As discussed above, words are important in almost all forms of communications barring gestures, but even more so on R/T, intercom or telephone and also during high workload situations. The message conveyed is affected by the language employed, the individual accents, pronunciation, vocabulary and grammatical styles. Investigations in to a number of accidents brought home the requirement for a common language for the flight crew in which they should be reasonably proficient to ensure effective communications. ICAO thus recommended through SARPs that language testing should be undertaken to ensure proficiency.  Indian DGCA has implemented this recommendation vide a CAR in Section 7 titled, “English for Aviation Language - Training, Assessment, Test and Certification”.   This CAR lays down the six skill areas in which the crew need to be proficient, and tested. These areas include pronunciation, structure, vocabulary, fluency, comprehension and interactions. Six levels of competency have been identified, and crew have to attain a minimum of Level 4 to operate. The aim of this requirement is to make communications possible, and effective. Crew would still come across individual variations, and should be sensitive to this fact and thus ensure that these variations do not hinder effective communications.

Communications, Workload and Situational Awareness

It is a known fact that human cognitive resources are limited and are shared between current reasoning processes and actions. Communications also consume mental resources. This fact needs to be clearly understood and internalised to ensure that one is sensitive to the workload on the flight deck before initiating/ responding to communications or before interrupting communications already underway, for some other task. We have all experienced situations wherein an increased workload tended to shorten our sentences, as also reduce their numbers, thus increasing the chances of communication errors. The most relevant example is the execution of the ‘Before take-off checklist’. Invariably this gets interrupted by the ATC that is ready to give out the departure clearance. It is best to ask the ATC to standby and complete the checklist before taking down the clearance or take down the clearance and then re-initiate the checklist from the beginning to ensure that both of these crucial tasks are not interrupted, thus making them prone to errors.

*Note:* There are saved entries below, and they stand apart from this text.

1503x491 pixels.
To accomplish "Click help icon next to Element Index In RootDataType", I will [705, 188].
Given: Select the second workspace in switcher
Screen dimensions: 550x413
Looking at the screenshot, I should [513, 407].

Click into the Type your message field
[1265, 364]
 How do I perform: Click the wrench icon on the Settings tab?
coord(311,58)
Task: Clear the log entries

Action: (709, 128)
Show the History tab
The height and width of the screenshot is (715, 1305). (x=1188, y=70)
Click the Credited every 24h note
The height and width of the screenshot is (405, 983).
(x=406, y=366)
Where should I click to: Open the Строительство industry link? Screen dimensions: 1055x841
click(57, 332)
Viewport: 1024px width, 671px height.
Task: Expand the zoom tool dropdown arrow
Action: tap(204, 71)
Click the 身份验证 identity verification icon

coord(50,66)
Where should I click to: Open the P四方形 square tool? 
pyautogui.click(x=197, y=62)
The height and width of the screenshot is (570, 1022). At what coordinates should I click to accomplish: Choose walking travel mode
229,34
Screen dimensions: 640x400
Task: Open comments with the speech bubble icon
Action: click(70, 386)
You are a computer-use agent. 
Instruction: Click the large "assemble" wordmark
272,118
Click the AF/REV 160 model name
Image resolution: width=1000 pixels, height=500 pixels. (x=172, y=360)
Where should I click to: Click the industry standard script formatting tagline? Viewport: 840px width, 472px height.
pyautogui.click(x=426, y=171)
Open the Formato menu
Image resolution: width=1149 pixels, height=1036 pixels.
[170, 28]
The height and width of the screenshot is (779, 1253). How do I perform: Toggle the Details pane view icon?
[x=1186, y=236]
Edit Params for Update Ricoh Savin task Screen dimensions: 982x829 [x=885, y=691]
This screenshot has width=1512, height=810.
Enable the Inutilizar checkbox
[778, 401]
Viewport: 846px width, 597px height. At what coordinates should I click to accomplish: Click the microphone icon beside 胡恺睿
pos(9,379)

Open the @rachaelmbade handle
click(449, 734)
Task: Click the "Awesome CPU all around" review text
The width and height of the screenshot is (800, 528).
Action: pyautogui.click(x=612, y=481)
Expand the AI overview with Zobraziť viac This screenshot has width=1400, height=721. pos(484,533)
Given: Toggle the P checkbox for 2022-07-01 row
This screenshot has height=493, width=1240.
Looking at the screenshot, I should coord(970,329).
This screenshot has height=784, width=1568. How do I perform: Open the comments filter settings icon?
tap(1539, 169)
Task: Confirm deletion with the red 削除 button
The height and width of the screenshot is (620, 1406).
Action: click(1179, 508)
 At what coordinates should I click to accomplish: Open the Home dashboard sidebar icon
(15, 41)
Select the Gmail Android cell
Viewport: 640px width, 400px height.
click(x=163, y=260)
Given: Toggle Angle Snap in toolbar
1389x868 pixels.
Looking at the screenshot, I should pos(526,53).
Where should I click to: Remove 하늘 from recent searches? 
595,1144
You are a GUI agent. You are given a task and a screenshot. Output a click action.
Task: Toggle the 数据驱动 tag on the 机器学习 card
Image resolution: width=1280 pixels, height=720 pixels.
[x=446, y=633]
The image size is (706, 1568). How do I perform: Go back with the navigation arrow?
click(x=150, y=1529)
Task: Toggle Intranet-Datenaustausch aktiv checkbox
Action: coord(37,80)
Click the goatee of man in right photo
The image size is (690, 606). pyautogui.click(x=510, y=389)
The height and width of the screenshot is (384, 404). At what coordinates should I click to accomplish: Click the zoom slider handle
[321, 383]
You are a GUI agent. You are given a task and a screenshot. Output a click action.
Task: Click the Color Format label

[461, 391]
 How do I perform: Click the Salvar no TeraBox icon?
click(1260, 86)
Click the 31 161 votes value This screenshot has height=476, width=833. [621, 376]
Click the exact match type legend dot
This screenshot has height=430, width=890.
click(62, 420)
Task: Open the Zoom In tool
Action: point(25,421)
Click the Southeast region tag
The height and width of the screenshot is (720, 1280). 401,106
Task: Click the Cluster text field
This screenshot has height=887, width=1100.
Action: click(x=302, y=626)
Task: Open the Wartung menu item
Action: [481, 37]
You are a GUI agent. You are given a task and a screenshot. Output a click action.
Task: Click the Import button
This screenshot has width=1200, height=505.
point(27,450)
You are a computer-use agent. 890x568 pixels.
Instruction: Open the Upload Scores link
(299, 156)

Similarly, a person absorbed in a difficult or unfamiliar task like in an emergency situation is less likely to understand what someone is saying to them. It is always best to wait until the task is completed, or stabilised before interrupting them. It is difficult to continue with a demanding task while at the same time communicating effectively. Leading questions at such times can be disastrous, as the person may respond verbally without paying attention, due to lack of mental resources available at his/ her disposal. Please be aware that under conditions of excessive workload, one of the first signs of degraded situational awareness is a loss of the ability to listen in. Since communications consume limited mental resources, to conserve on these, communications should be restricted to task oriented only during the critical phases of flight when sterile cockpit is called for. This ensures that communications are not distracting the crew during periods of anticipated high workload and helps the crew maintain situational awareness.